What powers each plan
The AI engines behind Free, Plus, and Pro, named plainly — and the principle that decides which one you get when.
Most products won't tell you which AI model you're actually talking to. We'd rather you know. This article names the engines behind each plan and the principle we use to route between them — so you can judge for yourself whether the price is fair.
The principle
The strongest engines go to the artifacts; the efficient ones go to the flow. Everyday conversation happens hundreds of times a week — it needs to be quick, warm, and affordable. The synthesis work — your reviews, your weekly profile diff, the nightly tending of your Living Profile — happens rarely, and it's where depth is actually felt. So that's where the most capable engines are spent.
Plan by plan
- Free runs conversation on Claude Haiku — a fast, genuinely capable model. Free is real Blue with a shorter memory, not a degraded one.
- Plus runs conversation on Claude Sonnet, a step up in nuance and steadiness. Your nightly distillation, Living Profile tending, and weekly reviews run on Sonnet too.

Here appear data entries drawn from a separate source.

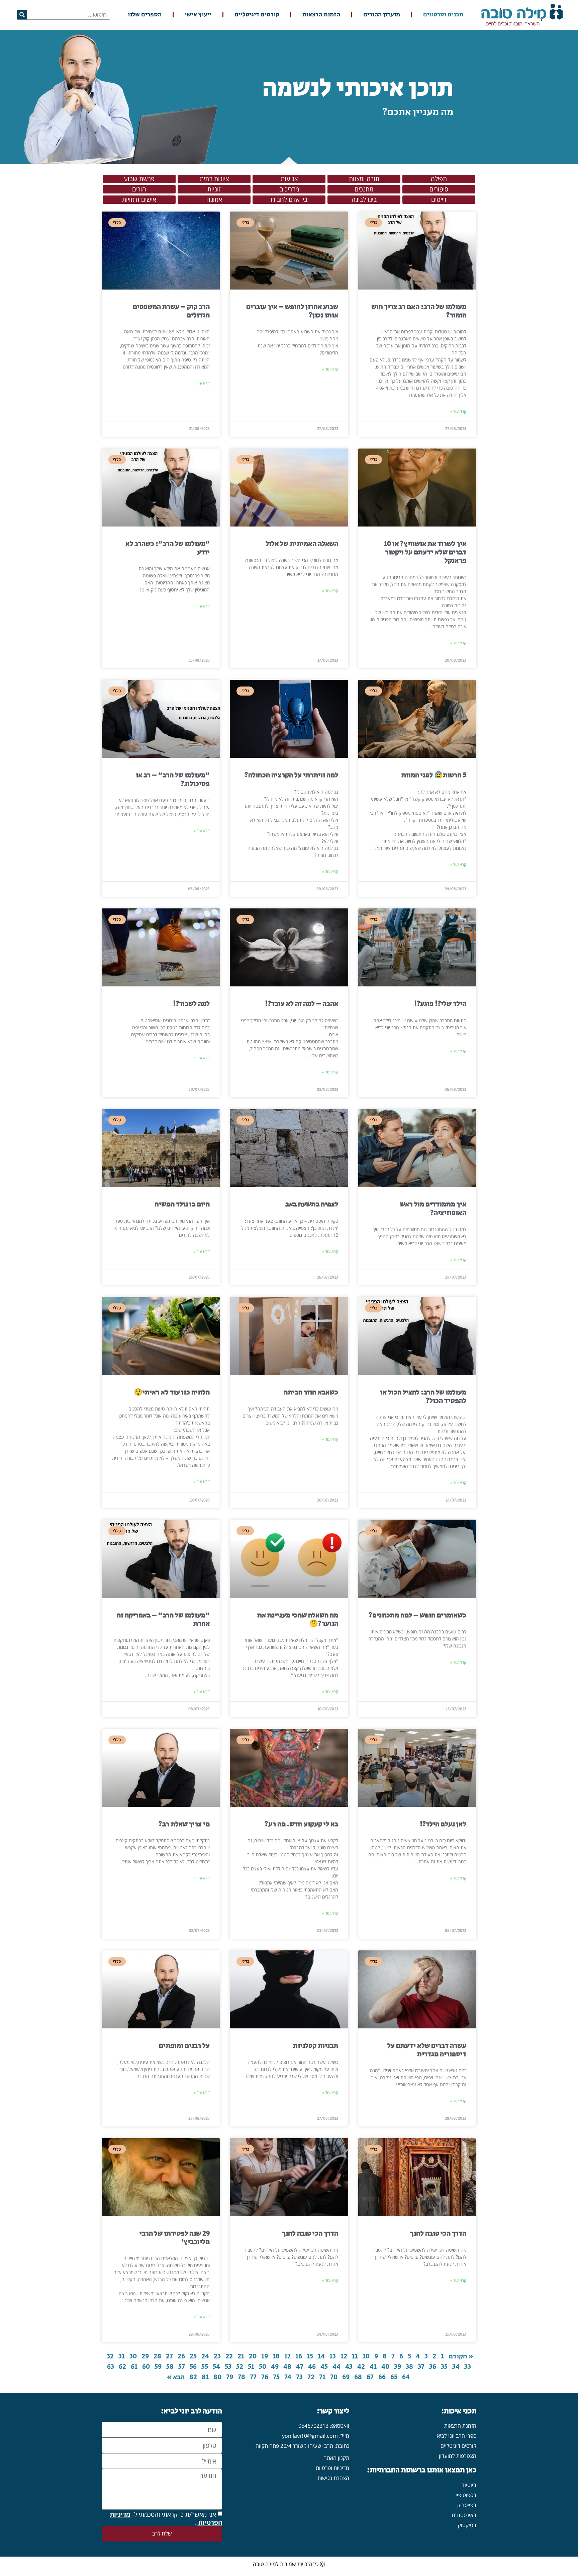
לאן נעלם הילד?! (443, 1824)
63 (110, 2367)
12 (344, 2356)
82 (193, 2377)
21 (240, 2356)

- Pro runs conversation on the same Claude Sonnet — and moves the weekly synthesis up to Claude Opus, the deepest engine we use. Standing intentions execute on fast models, because every action they take waits for your explicit approval anyway; the thinking that matters happened before you tapped.

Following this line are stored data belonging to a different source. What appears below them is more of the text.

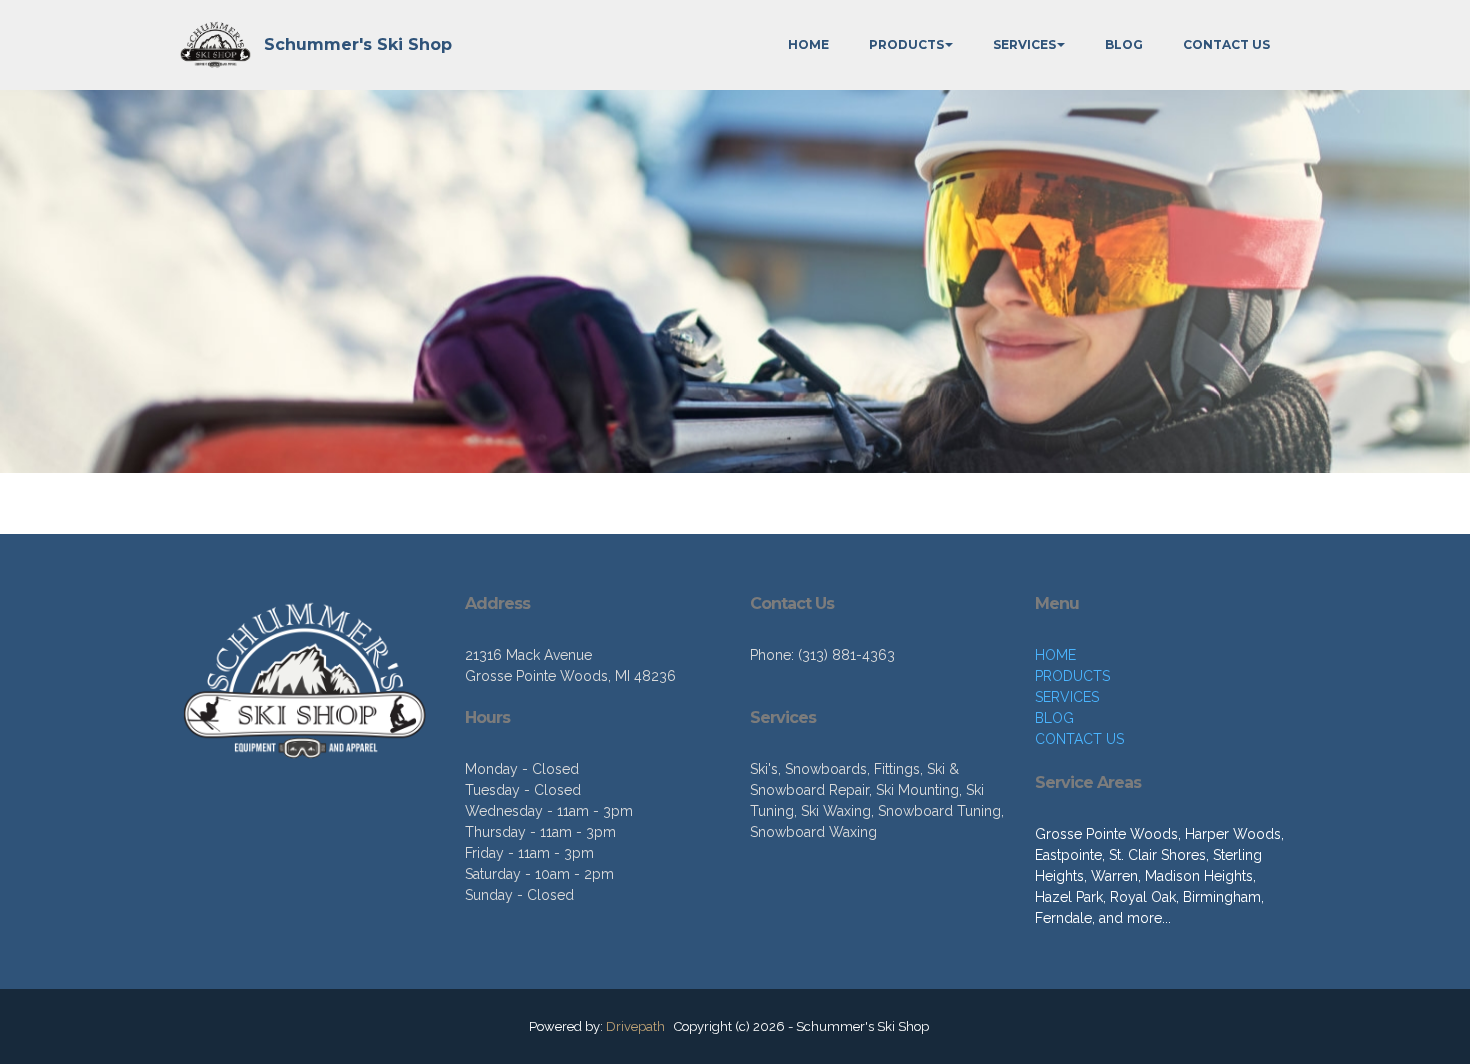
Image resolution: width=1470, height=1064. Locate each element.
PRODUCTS (906, 44)
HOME (808, 44)
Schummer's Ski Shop (358, 44)
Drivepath (635, 1026)
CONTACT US (1226, 44)
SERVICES (1024, 44)
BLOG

Two things worth saying plainly:
- What separates Pro from Plus is not a smarter chat partner — it's Blue acting on your behalf, plus deeper synthesis. If someone tells you an upgrade buys "smarter answers" in every message, they're usually selling you something. We route depth where it compounds.
- Engines change as the field moves. When we upgrade one, this page changes with it — the plan promise ("being seen" on Plus, "Blue acts" on Pro) is the constant.
Why we publish this
Blue's memory is inspectable and cited; the engines should be too. A companion asking for your trust shouldn't make you guess what's underneath it. If anything here doesn't match what you experience, tell us — that's a bug, not a quibble.